Delirium is a sudden and distressing state of confusion that occurs in up to half of hospitalized older people. It is usually triggered by a change in one’s health, such as an infection or surgery, and is often short-lived. However, it can sometimes cause long-term cognitive impairment leading to an increased risk of dementia. Sedating medications can make things worse.
Fortunately, delirium can be prevented or minimized using simple strategies. Within our own health practices, we have seen that a variety of interventions that don’t require drugs – including promoting family caregiver presence, encouraging patients to move while in hospital, and minimizing disruptions to eating, drinking and sleeping routines – have reduced the incidence of delirium and prevented falls, while decreasing length of stays and reducing the need for institutionalization.
But doctors had warned that the hospital conditions created by the COVID-19 pandemic would disrupt delirium prevention care and produce an epidemic within the pandemic. Restrictions on visitor access to prevent viral spread led to patients feeling socially isolated; stressed and under-resourced medical staff had to wear face-obscuring protective equipment and minimize their visits to patients’ rooms, which increased their reliance on drugs to manage delirium. “If you could design a health care system that would generate delirium, you would design exactly the system we have with COVID-19,” Dr. Sharon Inouye wrote in The New York Times in May, 2020.
And our study, recently published in JAMA Network Open, showed that fears of a delirium epidemic were realized here in Canada. During the first two years of the COVID-19 pandemic, older adults admitted to Ontario hospitals experienced more delirium and were discharged home with more sedating medications compared with before the pandemic. It was a perfect storm.
Our study results are particularly alarming because we had made so much progress in delirium care over the past 30 years. Initiatives, such as senior-friendly hospitals, units specifically for the acute care of the elderly, and hospital elder-life programs, have flourished across Canada. In the three years preceding the pandemic, our study shows a clear trend of declining prescriptions of harmful and addictive sleep medicines given to older people after they left the hospital.
COVID-19 disrupted this hard-fought progress. Even after the onset of the pandemic, the number of new sedatives being prescribed after hospital stays has not returned to prepandemic levels.
We need to reverse these dangerous trends, especially since it is likely that the fall and winter will bring a seasonal wave of viral illness such as influenza, RSV and COVID-19, among others. Hospital and health care systems will soon be faced with decisions about visitor and volunteer policies in the face of viral outbreaks.
We can minimize rates of delirium by implementing policies centred on delivering dignified care, especially to older persons with cognitive impairment who cannot always advocate for themselves. We also have an opportunity now to renew nationwide hospital efforts to mandate flexible hospital visitation and implement the simple and evidence-based care strategies needed to prevent and manage delirium. Addressing national staffing shortages plaguing health care facilities across the country and redoubling our efforts to build and sustain senior-friendly health care environments should also be a priority.
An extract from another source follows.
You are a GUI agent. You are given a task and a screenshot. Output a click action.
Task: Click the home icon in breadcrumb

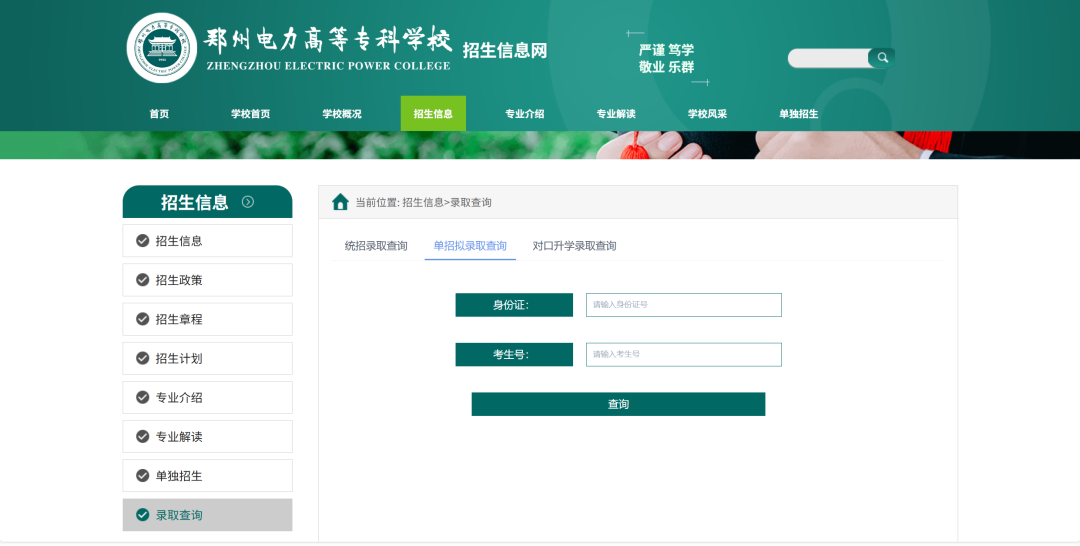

Health care providers can also recommit ourselves to this mantra: Never again should sick patients with delirium be isolated from their family caregivers.
We must return to providing the standard of care for older people that reduces delirium and minimizes sedating drugs. We owe it to our aging population to provide the kind of care that helps older adults leave hospitals with their independence and cognition intact – and do whatever it takes to ensure they receive high-quality care.